Could house-poor Atlanta homeowners and legions of millennials camped out in their parents’ basements be overhyping the affordability crisis? That’s doubtful. But a new analysis suggests things are relatively okay in metro Atlanta.
Georgia’s most populous county, Fulton, is that rare place where affordability in the U.S. has actually increased since early 2016, according to a new study that weighed rising home prices against wage growth.
Fulton, let’s remember, is a large, disparate place that includes both rural southern reaches and economic engines from Atlanta to Alpharetta.
But still—more affordable?
The study by number-crunchers at ATTOM Data Solutions, called the 2017 U.S. Home Affordability Index, analyzed 379 counties. Fulton joined just 34 others—that’s 9 percent—where affordability actually improved because wage growth outpaced swelling home prices.

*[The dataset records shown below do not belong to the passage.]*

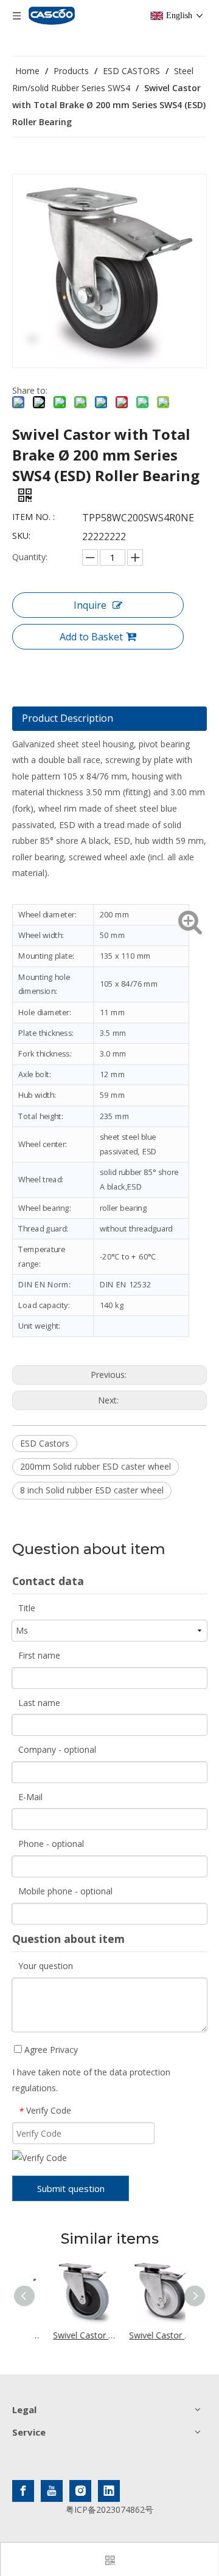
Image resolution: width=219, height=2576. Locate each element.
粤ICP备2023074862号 (109, 2509)
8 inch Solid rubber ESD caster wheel (92, 1490)
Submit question (71, 2188)
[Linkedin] (109, 2491)
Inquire (90, 605)
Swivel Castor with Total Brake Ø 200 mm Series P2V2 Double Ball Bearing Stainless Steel (148, 2335)
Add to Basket (91, 636)
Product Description (67, 718)
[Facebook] (23, 2491)
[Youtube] (52, 2491)
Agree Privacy (50, 2049)
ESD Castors (44, 1443)
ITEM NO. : (33, 516)
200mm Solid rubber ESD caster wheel (95, 1466)
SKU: (21, 535)
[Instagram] (80, 2491)
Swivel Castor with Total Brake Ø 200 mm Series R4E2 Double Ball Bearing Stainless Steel (72, 2335)
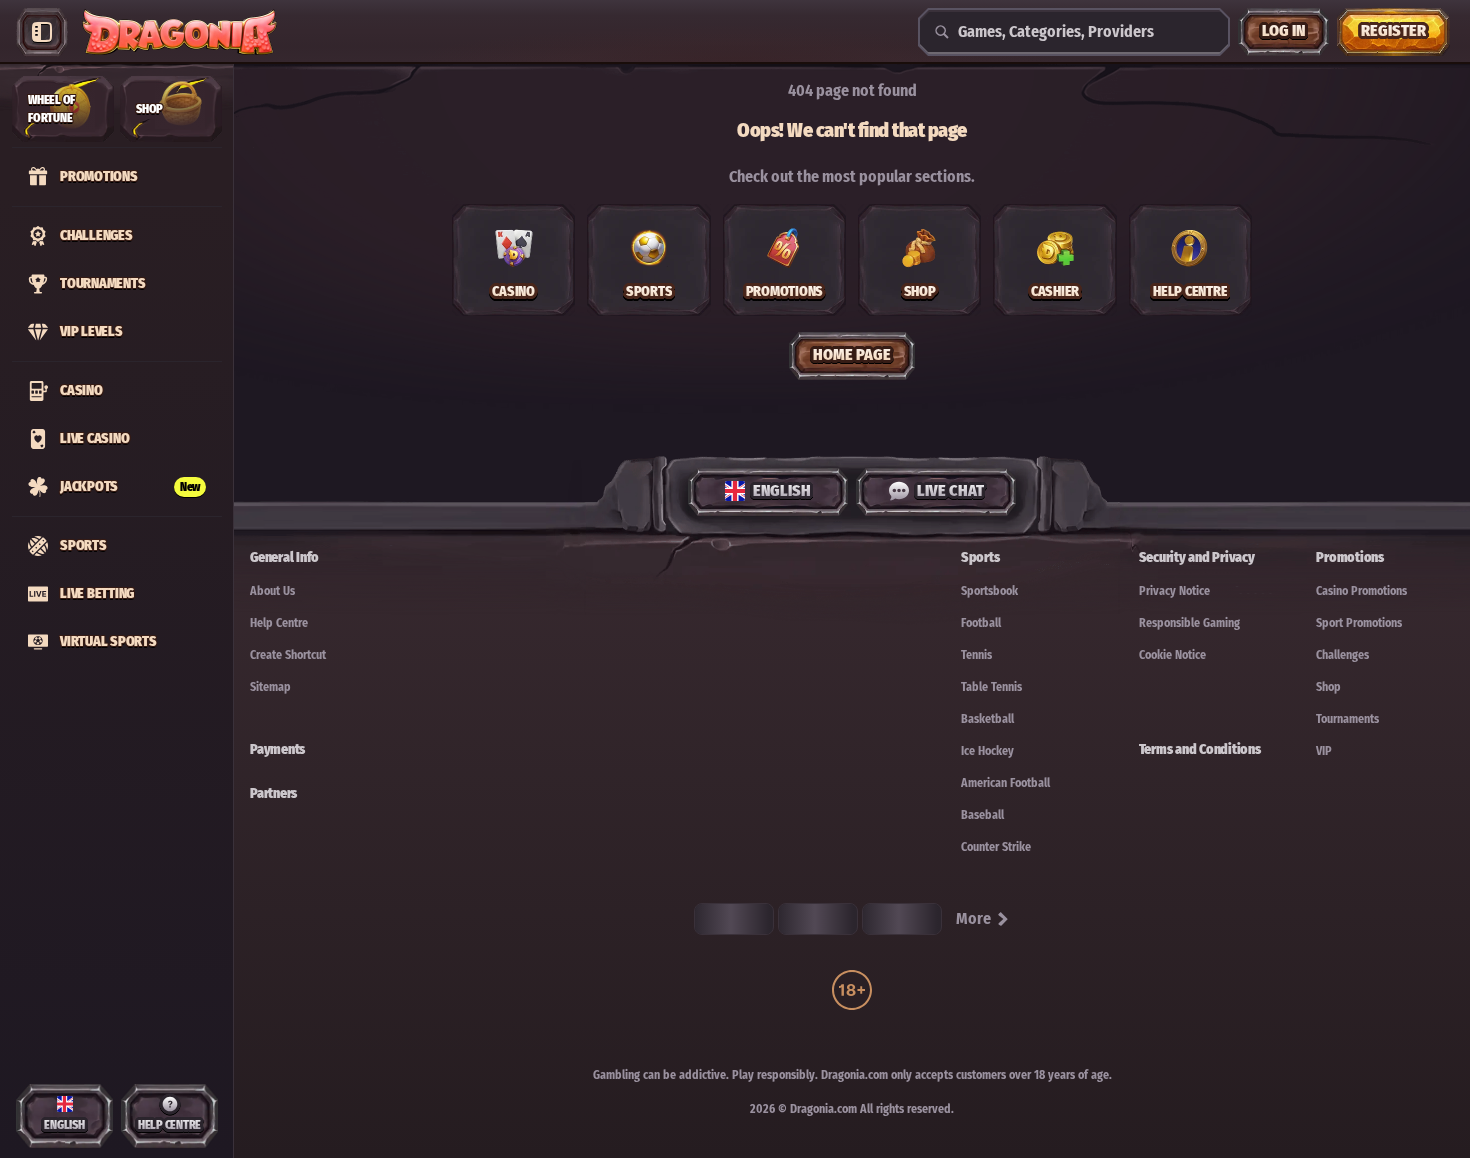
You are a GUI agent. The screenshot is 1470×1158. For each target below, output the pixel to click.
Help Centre (279, 623)
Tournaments (1347, 719)
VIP (1324, 751)
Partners (273, 793)
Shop (1328, 687)
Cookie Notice (1172, 655)
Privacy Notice (1174, 591)
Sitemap (270, 687)
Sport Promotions (1359, 623)
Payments (277, 749)
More (973, 918)
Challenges (1342, 655)
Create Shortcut (288, 655)
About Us (272, 591)
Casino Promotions (1361, 591)
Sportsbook (989, 591)
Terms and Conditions (1200, 749)
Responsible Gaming (1189, 623)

Other counties spanned the country from Kings County (Brooklyn) in New York, to another near Akron, Ohio, and San Francisco County in California.
Overall, the situation was more bleak, as the U.S. "affordability index" has dropped to levels not seen since the dawn of the Great Recession in a majority of local markets, researchers found.
One shining star of affordability, however, was Clayton County, just south of Atlanta. There, average wage earners need just 10.8 percent of their income to buy a median-priced home, the study found.
Contrast that with Manhattan, where buying a pad requires 100.5 percent of average wages.